Genetic basis of keloid formation in wounds after cardiac surgery.

Keloid disease is the abnormal formation of scar tissue in genetically predisposed people. Among many genes which may be related to the development of keloids, transforming growth factor β1 (TGF-β1) is one of the most mentioned. It encodes cytokinin, which is responsible for the production of extracellular matrix and takes part in healing. Any abnormalities which arise during synthesis of the protein as a result of polymorphism or gene mutation may be the cause of healing disorders (scarring of the body); thus it is responsible for the development of keloids. The objective of this study is to determine the single nucleotide polymorphism of the gene TGF-β1, at the position -509(rs1800469)509, to compare the obtained results in the form of three different genotypes within the analysed group (keloids) and within the control group (healthy scars), and to analyse the correlation between obtained genotypes and the occurrence of keloid disease. Seventy-three patients after cardiac surgery with scars on their sternums were examined (22 women and 51 men) in the age group from 38 to 84 years. Two groups of patients were distinguished: 37 with keloids and 36 with healthy scars. DNA taken from patients was analysed and polymorphism C(-509)T of the gene TGF-β1 was determined. On the basis of the study it was found that the allele T in the position -509 of the gene TGF-β1 is associated with a lower risk of keloid formation regardless of age and gender.

Introduction

Keloid (keloid disease) is a mild form of skin neoplasm which appears as a result of abnormal wound healing. It arises from the excessive accumulation of extracellular matrix in the forming scar and it often extends beyond the area of the primary skin lesion [1-5]. The cause of the disease has not been explained yet. It concerns predisposed persons in whom, as a result of injury or surgery, symptomatic, extensive, unsightly and disfiguring scars may develop.
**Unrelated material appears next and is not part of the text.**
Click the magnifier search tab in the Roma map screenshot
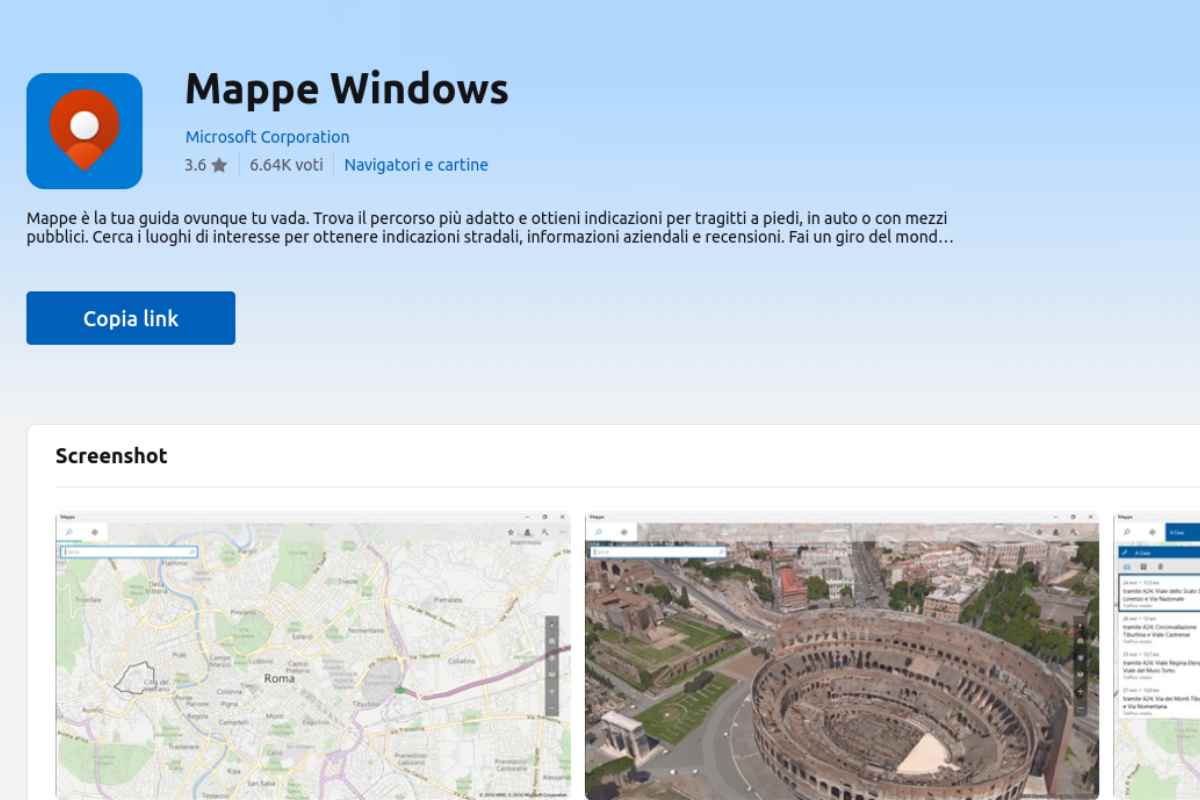1200x800 pixels. 68,532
The scars cause disfigurement or in extreme cases organ dysfunction. Family history of keloids and more frequent occurrence of the disease in some races, ethnic groups and in twins indicate that there is a genetic basis [1, 6, 17]. Many reports of keloid disease linked with genetic defects and related connective tissue such as Ehlers-Danlos syndrome, Goeminne syndrome, Rubinstein-Taybi syndrome or Dupuytren's contracture [2, 7–10, 17] can be found in the scientific literature. In the genetic defects with mutations, one or several genes may be responsible for the formation of keloids. TGF-β1 (transforming growth factor β1), a gene located on chromosome 19 which encodes the cytokine TGF-β1, is one of the most frequently mentioned among many genes that may have a key role in the formation of keloids. Transforming growth factor β1 as one of the three isoforms of the protein (TGF-β1, -β2 and -β3) [11–13, 17] has a key role in the wound healing processes [14, 15] and therefore all the irregularities of the cytokine resulting from gene polymorphism or mutation of TGF-β1 may be a direct cause of keloid disease development.

Aim of the study

The aim of the study was to investigate the polymorphism C(–509)T in the promoter region of the TGF-β1 gene (rs1800469) among patients with a healthy scar and those with a keloid and to analyse the relationship between genotypes and the occurrence of keloid disease.

Material and methods

One hundred and eleven people were invited to participate in the study. The people were treated between 2009 and 2010 when surgical closure was carried out. Within the group of patient enrolled in the study 50 people with keloids (Fig. 1) were distinguished and 50 people with healthy scars (Fig. 2) formed a control group.

Fig. 1

Keloid

Fig. 2

Healthy scar

The eligibility of patients in each group was determined using the Vancouver Scar Scale assessing colour, elasticity and convexity of scars based on the subjective experience of a disease, i.e. pain, burning, itching (Tables I and II).

Tab. I

Vancouver Scar Scale

Characteristic of the scar	Type	Points
Vascularity	Normal	0
	Pink	1
	Red	2
	Purple	3
Pliability	Normal	0
	Supple	1
	Yielding	2
	Firm	3
	Ropes	4
	Contracture	5
Pigmentation	Normal	0
	Hypo	1
	Hyper	2
Height	Flat	0
	< 2 mm	1
	2-5 mm	2
	> 5 mm	3

Max. 13 points.

Tab. II

Discomfort related to the scar

Type of discomfort	Lack of discomfort	Pain	Burning	Itching
	0 points	1 points	1 points	1 points

Max. 3 points

The minimum total number of points that can be achieved during the test is 0 points. The maximum is 16 points. Patients enrolled in the control group (healthy scar) obtained a score ≤ 3 points, whereas patients with a score ≥ 9 points were enrolled in the study group (keloids).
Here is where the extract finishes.